_Task:_ Rewrite the data below as a Markdown table with the columns "Row" and "Entry", giving each nonblank line its own numbered row.

_Data entries:_
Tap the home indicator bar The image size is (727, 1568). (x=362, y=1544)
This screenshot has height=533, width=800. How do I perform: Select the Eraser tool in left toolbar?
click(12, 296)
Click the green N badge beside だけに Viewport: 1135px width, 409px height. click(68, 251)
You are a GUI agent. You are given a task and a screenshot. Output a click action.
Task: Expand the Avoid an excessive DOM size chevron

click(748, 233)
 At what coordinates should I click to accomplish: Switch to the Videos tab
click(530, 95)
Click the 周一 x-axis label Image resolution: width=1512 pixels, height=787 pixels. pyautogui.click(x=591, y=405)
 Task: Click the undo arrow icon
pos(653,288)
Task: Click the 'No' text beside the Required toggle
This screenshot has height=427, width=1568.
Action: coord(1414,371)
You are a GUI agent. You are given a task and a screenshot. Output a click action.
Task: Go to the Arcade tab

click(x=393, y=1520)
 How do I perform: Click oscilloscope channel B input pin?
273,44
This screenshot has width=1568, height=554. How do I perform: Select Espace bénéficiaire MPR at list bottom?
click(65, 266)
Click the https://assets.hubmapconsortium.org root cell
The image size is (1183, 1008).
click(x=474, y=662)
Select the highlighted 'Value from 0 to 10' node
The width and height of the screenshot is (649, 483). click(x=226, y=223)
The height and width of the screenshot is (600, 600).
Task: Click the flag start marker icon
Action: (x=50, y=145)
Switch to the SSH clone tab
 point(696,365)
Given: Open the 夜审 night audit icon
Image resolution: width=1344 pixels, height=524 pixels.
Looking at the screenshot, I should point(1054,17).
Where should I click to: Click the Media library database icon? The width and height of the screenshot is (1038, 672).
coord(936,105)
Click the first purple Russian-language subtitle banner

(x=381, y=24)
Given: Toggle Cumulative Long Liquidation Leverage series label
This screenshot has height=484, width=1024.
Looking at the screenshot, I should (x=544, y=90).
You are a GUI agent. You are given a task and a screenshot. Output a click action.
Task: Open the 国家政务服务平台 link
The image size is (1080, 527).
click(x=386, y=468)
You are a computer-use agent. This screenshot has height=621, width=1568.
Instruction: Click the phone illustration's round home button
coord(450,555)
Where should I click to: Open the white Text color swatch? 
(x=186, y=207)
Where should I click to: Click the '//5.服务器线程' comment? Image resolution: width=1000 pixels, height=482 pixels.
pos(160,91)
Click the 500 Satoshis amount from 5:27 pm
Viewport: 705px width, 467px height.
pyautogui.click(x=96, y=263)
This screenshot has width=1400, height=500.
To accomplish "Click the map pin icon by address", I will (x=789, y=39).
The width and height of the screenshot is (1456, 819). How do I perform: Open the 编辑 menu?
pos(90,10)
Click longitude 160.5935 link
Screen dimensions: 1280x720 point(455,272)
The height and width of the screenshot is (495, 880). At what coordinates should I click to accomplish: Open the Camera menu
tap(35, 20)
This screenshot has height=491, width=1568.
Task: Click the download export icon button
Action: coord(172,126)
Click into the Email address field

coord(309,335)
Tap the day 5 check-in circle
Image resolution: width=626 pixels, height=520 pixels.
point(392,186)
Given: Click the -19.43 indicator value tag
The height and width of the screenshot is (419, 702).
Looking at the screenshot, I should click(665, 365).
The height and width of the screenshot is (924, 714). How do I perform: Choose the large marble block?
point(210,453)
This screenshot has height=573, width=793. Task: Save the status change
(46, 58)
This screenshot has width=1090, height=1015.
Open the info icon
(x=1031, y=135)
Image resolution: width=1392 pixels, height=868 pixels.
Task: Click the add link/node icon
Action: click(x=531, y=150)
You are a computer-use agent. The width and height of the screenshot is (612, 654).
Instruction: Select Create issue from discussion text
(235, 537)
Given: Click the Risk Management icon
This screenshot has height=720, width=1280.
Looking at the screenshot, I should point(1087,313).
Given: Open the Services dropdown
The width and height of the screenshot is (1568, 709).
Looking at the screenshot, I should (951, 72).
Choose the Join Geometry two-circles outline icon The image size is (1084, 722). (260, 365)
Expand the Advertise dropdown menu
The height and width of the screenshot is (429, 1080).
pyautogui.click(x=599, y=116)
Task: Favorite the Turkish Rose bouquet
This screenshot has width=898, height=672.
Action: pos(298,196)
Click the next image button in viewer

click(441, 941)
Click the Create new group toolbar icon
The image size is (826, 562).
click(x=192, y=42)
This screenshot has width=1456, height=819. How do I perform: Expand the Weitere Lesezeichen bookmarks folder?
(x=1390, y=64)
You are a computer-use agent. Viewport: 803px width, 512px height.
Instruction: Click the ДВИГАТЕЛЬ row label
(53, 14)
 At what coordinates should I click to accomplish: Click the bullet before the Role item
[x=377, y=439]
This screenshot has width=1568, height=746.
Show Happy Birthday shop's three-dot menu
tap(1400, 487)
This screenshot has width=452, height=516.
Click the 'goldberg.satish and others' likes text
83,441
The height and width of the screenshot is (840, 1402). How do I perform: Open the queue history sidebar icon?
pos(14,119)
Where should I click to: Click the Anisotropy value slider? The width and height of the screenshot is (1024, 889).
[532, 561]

_Result:_
| Row | Entry |
|---|---|
| 1 | Tap the home indicator bar The image size is (727, 1568). (x=362, y=1544) |
| 2 | This screenshot has height=533, width=800. How do I perform: Select the Eraser tool in left toolbar? |
| 3 | click(12, 296) |
| 4 | Click the green N badge beside だけに Viewport: 1135px width, 409px height. click(68, 251) |
| 5 | You are a GUI agent. You are given a task and a screenshot. Output a click action. |
| 6 | Task: Expand the Avoid an excessive DOM size chevron |
| 7 | click(748, 233) |
| 8 |  At what coordinates should I click to accomplish: Switch to the Videos tab |
| 9 | click(530, 95) |
| 10 | Click the 周一 x-axis label Image resolution: width=1512 pixels, height=787 pixels. pyautogui.click(x=591, y=405) |
| 11 |  Task: Click the undo arrow icon |
| 12 | pos(653,288) |
| 13 | Task: Click the 'No' text beside the Required toggle |
| 14 | This screenshot has height=427, width=1568. |
| 15 | Action: coord(1414,371) |
| 16 | You are a GUI agent. You are given a task and a screenshot. Output a click action. |
| 17 | Task: Go to the Arcade tab |
| 18 | click(x=393, y=1520) |
| 19 |  How do I perform: Click oscilloscope channel B input pin? |
| 20 | 273,44 |
| 21 | This screenshot has width=1568, height=554. How do I perform: Select Espace bénéficiaire MPR at list bottom? |
| 22 | click(65, 266) |
| 23 | Click the https://assets.hubmapconsortium.org root cell |
| 24 | The image size is (1183, 1008). |
| 25 | click(x=474, y=662) |
| 26 | Select the highlighted 'Value from 0 to 10' node |
| 27 | The width and height of the screenshot is (649, 483). click(x=226, y=223) |
| 28 | The height and width of the screenshot is (600, 600). |
| 29 | Task: Click the flag start marker icon |
| 30 | Action: (x=50, y=145) |
| 31 | Switch to the SSH clone tab |
| 32 |  point(696,365) |
| 33 | Given: Open the 夜审 night audit icon |
| 34 | Image resolution: width=1344 pixels, height=524 pixels. |
| 35 | Looking at the screenshot, I should point(1054,17). |
| 36 | Where should I click to: Click the Media library database icon? The width and height of the screenshot is (1038, 672). |
| 37 | coord(936,105) |
| 38 | Click the first purple Russian-language subtitle banner |
| 39 | (x=381, y=24) |
| 40 | Given: Toggle Cumulative Long Liquidation Leverage series label |
| 41 | This screenshot has height=484, width=1024. |
| 42 | Looking at the screenshot, I should (x=544, y=90). |
| 43 | You are a GUI agent. You are given a task and a screenshot. Output a click action. |
| 44 | Task: Open the 国家政务服务平台 link |
| 45 | The image size is (1080, 527). |
| 46 | click(x=386, y=468) |
| 47 | You are a computer-use agent. This screenshot has height=621, width=1568. |
| 48 | Instruction: Click the phone illustration's round home button |
| 49 | coord(450,555) |
| 50 | Where should I click to: Open the white Text color swatch?  |
| 51 | (x=186, y=207) |
| 52 | Where should I click to: Click the '//5.服务器线程' comment? Image resolution: width=1000 pixels, height=482 pixels. |
| 53 | pos(160,91) |
| 54 | Click the 500 Satoshis amount from 5:27 pm |
| 55 | Viewport: 705px width, 467px height. |
| 56 | pyautogui.click(x=96, y=263) |
| 57 | This screenshot has width=1400, height=500. |
| 58 | To accomplish "Click the map pin icon by address", I will (x=789, y=39). |
| 59 | The width and height of the screenshot is (1456, 819). How do I perform: Open the 编辑 menu? |
| 60 | pos(90,10) |
| 61 | Click longitude 160.5935 link |
| 62 | Screen dimensions: 1280x720 point(455,272) |
| 63 | The height and width of the screenshot is (495, 880). At what coordinates should I click to accomplish: Open the Camera menu |
| 64 | tap(35, 20) |
| 65 | This screenshot has height=491, width=1568. |
| 66 | Task: Click the download export icon button |
| 67 | Action: coord(172,126) |
| 68 | Click into the Email address field |
| 69 | coord(309,335) |
| 70 | Tap the day 5 check-in circle |
| 71 | Image resolution: width=626 pixels, height=520 pixels. |
| 72 | point(392,186) |
| 73 | Given: Click the -19.43 indicator value tag |
| 74 | The height and width of the screenshot is (419, 702). |
| 75 | Looking at the screenshot, I should click(665, 365). |
| 76 | The height and width of the screenshot is (924, 714). How do I perform: Choose the large marble block? |
| 77 | point(210,453) |
| 78 | This screenshot has height=573, width=793. Task: Save the status change |
| 79 | (46, 58) |
| 80 | This screenshot has width=1090, height=1015. |
| 81 | Open the info icon |
| 82 | (x=1031, y=135) |
| 83 | Image resolution: width=1392 pixels, height=868 pixels. |
| 84 | Task: Click the add link/node icon |
| 85 | Action: click(x=531, y=150) |
| 86 | You are a computer-use agent. The width and height of the screenshot is (612, 654). |
| 87 | Instruction: Select Create issue from discussion text |
| 88 | (235, 537) |
| 89 | Given: Click the Risk Management icon |
| 90 | This screenshot has height=720, width=1280. |
| 91 | Looking at the screenshot, I should point(1087,313). |
| 92 | Given: Open the Services dropdown |
| 93 | The width and height of the screenshot is (1568, 709). |
| 94 | Looking at the screenshot, I should (951, 72). |
| 95 | Choose the Join Geometry two-circles outline icon The image size is (1084, 722). (260, 365) |
| 96 | Expand the Advertise dropdown menu |
| 97 | The height and width of the screenshot is (429, 1080). |
| 98 | pyautogui.click(x=599, y=116) |
| 99 | Task: Favorite the Turkish Rose bouquet |
| 100 | This screenshot has width=898, height=672. |
| 101 | Action: pos(298,196) |
| 102 | Click the next image button in viewer |
| 103 | click(441, 941) |
| 104 | Click the Create new group toolbar icon |
| 105 | The image size is (826, 562). |
| 106 | click(x=192, y=42) |
| 107 | This screenshot has width=1456, height=819. How do I perform: Expand the Weitere Lesezeichen bookmarks folder? |
| 108 | (x=1390, y=64) |
| 109 | You are a computer-use agent. Viewport: 803px width, 512px height. |
| 110 | Instruction: Click the ДВИГАТЕЛЬ row label |
| 111 | (53, 14) |
| 112 |  At what coordinates should I click to accomplish: Click the bullet before the Role item |
| 113 | [x=377, y=439] |
| 114 | This screenshot has width=1568, height=746. |
| 115 | Show Happy Birthday shop's three-dot menu |
| 116 | tap(1400, 487) |
| 117 | This screenshot has width=452, height=516. |
| 118 | Click the 'goldberg.satish and others' likes text |
| 119 | 83,441 |
| 120 | The height and width of the screenshot is (840, 1402). How do I perform: Open the queue history sidebar icon? |
| 121 | pos(14,119) |
| 122 | Where should I click to: Click the Anisotropy value slider? The width and height of the screenshot is (1024, 889). |
| 123 | [532, 561] |